Non loin de là était un petit village, dans lequel les maisons, les églises, le presbytère du curé, tout enfin était brun; seulement, les toits en étaient dorés, et les murailles resplendissaient incrustées de petits bonbons roses, bleus et blancs.

—Ceci est le village de Massepains, dit Casse-Noisette; c'est un gentil bourg, comme vous voyez, situé sur le ruisseau de Miel. Les habitants en sont assez agréables à voir; seulement, on les trouve sans cesse de mauvaise humeur, attendu qu'ils ont toujours mal aux dents. Mais, chère demoiselle Silberhaus, continua Casse-Noisette, ne nous arrêtons pas, je vous prie, à visiter tous les villages et toutes les petites villes de ce royaume. A la capitale, à la capitale!

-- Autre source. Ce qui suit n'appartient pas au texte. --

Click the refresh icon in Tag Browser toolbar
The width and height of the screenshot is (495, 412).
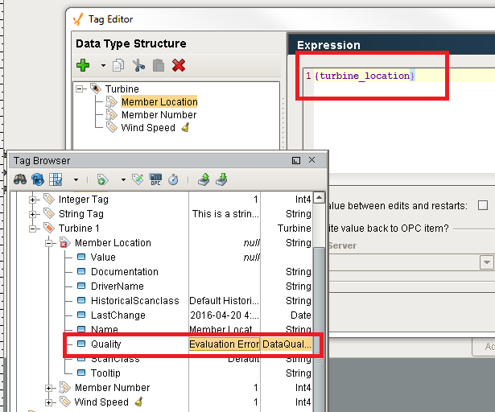38,179
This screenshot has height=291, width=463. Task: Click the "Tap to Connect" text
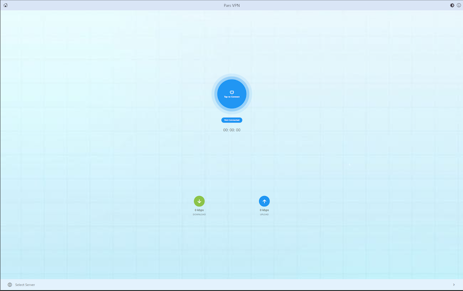pos(232,97)
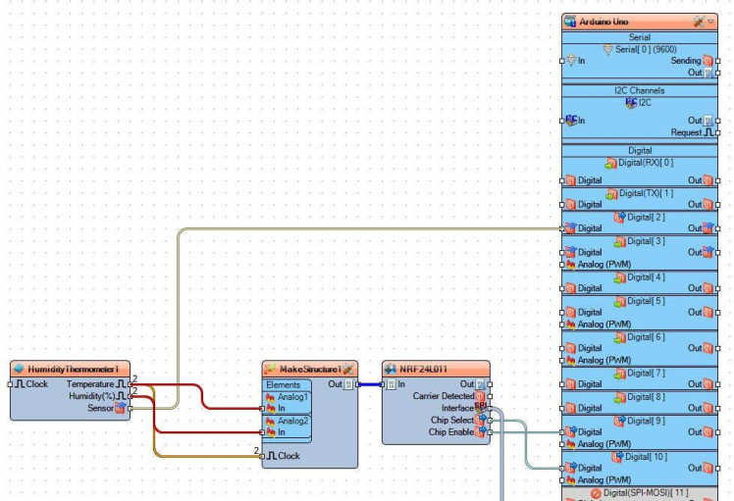Viewport: 734px width, 501px height.
Task: Click the I2C Request clock pin
Action: click(709, 132)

Casse-Noisette s'avança alors tenant toujours Marie par la main, mais plus lestement qu'il ne l'avait fait encore; car Marie, pleine de curiosité, marchait côte à côte avec lui, légère comme un oiseau. Enfin, au bout de quelque temps, un parfum de roses se répandit dans l'air, et tout, autour d'eux, prit une couleur rose. Maria remarqua que c'était l'odeur et le reflet d'un fleuve d'essence de rose qui roulait ses petits flots avec une charmante mélodie. Sur les eaux parfumées, des cygnes d'argent, ayant au cou des colliers d'or, glissaient lentement en chantant entre eux les plus délicieuses chansons, à ce point que cette harmonie, qui les réjouissait fort, à ce qu'il parait, faisait sautiller autour d'eux des poissons de diamant.

—Ah! s'écria Marie, voilà le joli fleuve que parrain Drosselmayer voulait me faire à Noël, et moi, je suis la petite fille qui caressait les cygnes.

Le voyage

Casse-Noisette frappa encore une fois dans ses deux mains; alors le fleuve d'essence de rose se gonfla visiblement, et, de ses flots agités, sortit un char de coquillages couvert de pierreries étincelant au soleil, et traîné par des dauphins d'or. Douze charmants petits Maures, avec des bonnets en écailles de dorade et des habits en plumes de colibri, sautèrent sur le rivage, et portèrent doucement Marie d'abord, et ensuite Casse-Noisette, dans le char, qui se mit à cheminer sur l'eau.

C'était, il faut l'avouer, une ravissante chose, et qui pourrait se comparer au voyage de Cléopâtre remontant le Cydnus, que de voir Marie sur son char de coquillages, embaumée de parfums, flottant sur des vagues d'essence de rose, s'avançant traînée par des dauphins d'or, qui relevaient la tête et lançaient en l'air des gerbes brillantes de cristal rosé qui retombaient en pluie diaprée de toutes les couleurs de l'arc-en-ciel. Enfin, pour que la joie pénétrât par tous les sens, une douce harmonie commençait de retentir, et l'on entendait de petites voix argentines qui chantaient:

«Qui donc vogue ainsi sur le fleuve d'essence de rose? Est-ce la fée Mab ou la reine Titania? Répondez, petits poissons qui scintillez sous les vagues, pareils à des éclairs liquides; répondez, cygnes gracieux qui glissez à la surface de l'eau; répondez, oiseaux aux vives couleurs qui traversez l'air comme des fleurs volantes.

Et, pendant ce temps, les douze petits Maures qui avaient saut derrière le char de coquillages secouaient en cadence leurs petite parasols garnis de sonnettes, à l'ombre desquels ils abritaient Marie, tandis que celle-ci, penchée sur les flots, souriait au charmant visage qui lui souriait dans chaque vague qui passait devant elle.

Ce fut ainsi qu'elle traversa le fleuve d'essence de rose et s'approcha de la rive opposée. Puis, lorsqu'elle n'en fut plus qu'à la longueur d'une rame, les douze Maures sautèrent, les uns à l'eau, les autres sur le rivage, et, faisant la chaîne, ils portèrent, sur un tapis d'angélique tout parsemé de pastilles de menthe, Marie et Casse-Noisette.